Route matches the path with the current URL and renders that Route.

Example:

<Route path="/about">
  <About />
</ Route>
  1. How does the <Route /> component check whether it should render something?

It is actually always rendering, just not always rendering the children(components). If the URL patch matches the path on the <Route />, it renders those children to the DOM.

  1. What does the <Switch /> component do?

It works really similar to switch conditional statements in JavaScript, with the path being the matching case:. It renders the first matching child within the <Switch />. However, it does this exclusively so any <Route /> that matches will be rendered to the page, unless the exact keyword is added to the Route.

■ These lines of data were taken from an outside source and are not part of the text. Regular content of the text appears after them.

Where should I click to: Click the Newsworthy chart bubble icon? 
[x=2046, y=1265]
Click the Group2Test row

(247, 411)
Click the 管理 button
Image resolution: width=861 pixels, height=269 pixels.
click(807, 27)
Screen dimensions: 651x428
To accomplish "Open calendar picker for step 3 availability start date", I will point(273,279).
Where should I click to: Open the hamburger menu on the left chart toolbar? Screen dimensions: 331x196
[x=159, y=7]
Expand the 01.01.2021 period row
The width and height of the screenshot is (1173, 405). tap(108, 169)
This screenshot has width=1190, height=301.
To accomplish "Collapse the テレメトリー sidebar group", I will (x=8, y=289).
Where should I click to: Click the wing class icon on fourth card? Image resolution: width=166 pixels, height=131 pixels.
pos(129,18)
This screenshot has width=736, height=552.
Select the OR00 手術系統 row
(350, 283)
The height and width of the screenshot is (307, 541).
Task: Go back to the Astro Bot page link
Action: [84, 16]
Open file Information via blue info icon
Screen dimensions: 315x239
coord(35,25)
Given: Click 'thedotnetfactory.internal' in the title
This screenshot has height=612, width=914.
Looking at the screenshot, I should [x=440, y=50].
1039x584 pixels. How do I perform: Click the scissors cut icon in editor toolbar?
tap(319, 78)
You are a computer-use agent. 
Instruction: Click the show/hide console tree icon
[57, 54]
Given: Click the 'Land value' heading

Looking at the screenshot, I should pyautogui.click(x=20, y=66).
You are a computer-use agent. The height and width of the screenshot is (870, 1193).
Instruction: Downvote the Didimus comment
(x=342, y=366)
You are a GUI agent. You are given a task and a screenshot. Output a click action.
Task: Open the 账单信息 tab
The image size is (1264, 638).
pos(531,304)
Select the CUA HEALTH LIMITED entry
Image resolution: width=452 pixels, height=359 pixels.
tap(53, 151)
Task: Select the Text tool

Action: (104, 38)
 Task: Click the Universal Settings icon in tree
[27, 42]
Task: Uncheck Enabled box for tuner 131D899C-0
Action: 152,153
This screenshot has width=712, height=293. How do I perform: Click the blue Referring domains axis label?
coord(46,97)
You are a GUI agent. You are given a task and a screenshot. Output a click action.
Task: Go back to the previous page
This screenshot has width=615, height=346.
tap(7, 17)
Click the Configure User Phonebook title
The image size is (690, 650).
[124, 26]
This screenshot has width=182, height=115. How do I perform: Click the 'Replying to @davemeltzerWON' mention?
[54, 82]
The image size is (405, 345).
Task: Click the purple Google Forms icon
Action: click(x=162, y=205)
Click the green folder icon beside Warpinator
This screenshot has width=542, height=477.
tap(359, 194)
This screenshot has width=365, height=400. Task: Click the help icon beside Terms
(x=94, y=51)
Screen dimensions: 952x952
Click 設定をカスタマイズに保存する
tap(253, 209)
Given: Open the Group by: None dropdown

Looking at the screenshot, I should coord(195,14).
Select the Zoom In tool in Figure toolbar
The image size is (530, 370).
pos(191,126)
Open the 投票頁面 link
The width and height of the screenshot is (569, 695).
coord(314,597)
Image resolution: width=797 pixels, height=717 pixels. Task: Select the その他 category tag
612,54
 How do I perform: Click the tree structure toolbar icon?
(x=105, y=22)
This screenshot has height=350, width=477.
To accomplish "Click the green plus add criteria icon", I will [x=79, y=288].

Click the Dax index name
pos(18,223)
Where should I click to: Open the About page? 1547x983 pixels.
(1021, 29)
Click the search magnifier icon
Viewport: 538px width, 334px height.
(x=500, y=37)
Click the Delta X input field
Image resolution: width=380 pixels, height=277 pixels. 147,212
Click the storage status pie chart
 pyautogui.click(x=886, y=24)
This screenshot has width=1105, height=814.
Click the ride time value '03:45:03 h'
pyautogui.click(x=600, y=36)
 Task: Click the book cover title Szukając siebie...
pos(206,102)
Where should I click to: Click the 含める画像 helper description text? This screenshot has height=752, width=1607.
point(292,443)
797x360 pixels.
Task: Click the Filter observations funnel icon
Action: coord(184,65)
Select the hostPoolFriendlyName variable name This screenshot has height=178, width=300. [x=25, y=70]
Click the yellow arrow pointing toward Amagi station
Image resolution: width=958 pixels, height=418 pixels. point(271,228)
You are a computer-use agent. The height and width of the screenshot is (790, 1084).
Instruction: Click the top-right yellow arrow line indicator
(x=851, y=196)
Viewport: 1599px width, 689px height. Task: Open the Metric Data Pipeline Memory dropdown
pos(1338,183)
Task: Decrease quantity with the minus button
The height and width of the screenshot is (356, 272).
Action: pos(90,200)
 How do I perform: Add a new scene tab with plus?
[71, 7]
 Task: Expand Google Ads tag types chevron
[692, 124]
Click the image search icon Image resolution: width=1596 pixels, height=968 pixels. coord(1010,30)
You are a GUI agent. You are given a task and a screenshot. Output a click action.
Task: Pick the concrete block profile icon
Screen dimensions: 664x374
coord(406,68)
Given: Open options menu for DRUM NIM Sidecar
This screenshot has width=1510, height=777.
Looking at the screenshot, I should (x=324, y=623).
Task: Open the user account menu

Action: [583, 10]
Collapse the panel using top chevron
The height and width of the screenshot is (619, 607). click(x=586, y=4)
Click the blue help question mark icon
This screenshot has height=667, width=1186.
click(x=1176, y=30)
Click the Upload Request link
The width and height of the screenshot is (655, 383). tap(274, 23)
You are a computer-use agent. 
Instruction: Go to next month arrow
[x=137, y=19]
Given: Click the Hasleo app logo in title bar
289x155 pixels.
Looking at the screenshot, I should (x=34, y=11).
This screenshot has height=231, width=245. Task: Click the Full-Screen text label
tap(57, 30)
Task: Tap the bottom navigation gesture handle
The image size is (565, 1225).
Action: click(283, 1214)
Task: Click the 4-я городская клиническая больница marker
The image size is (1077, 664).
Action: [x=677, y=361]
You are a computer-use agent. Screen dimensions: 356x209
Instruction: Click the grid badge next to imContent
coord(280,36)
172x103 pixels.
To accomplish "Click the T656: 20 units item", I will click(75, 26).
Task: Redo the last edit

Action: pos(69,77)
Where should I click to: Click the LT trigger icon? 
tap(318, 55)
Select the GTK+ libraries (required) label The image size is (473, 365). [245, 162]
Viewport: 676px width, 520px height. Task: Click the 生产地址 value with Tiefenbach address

  1. How does it decide what to render?

It decides by the URL and matching path set on the <Route />. I believe this is passed down from <BrowserRouter />.

Route Changers

  1. What does the <Link /> component do? How does a user interact with it?

<Link /> helps us navigate to these URL locations in our application. They seem to work just like an anchor tag in HTML, the path being the href. User can interact with click or tabbing to element and pushing enter.

  1. What does the <NavLink /> component do? How does a user interact with it?

Similar to <Link /> from above but adds styling to the rendered element when it matches current URL. Also, user can interact with by clicking on the link.

  1. What does the <Redirect /> component do?

Will navigate to a new location and override the current location in the history stack, in the examples it shows it being used with a conditional statement allowing for some dynamic routing, such as a user logging in.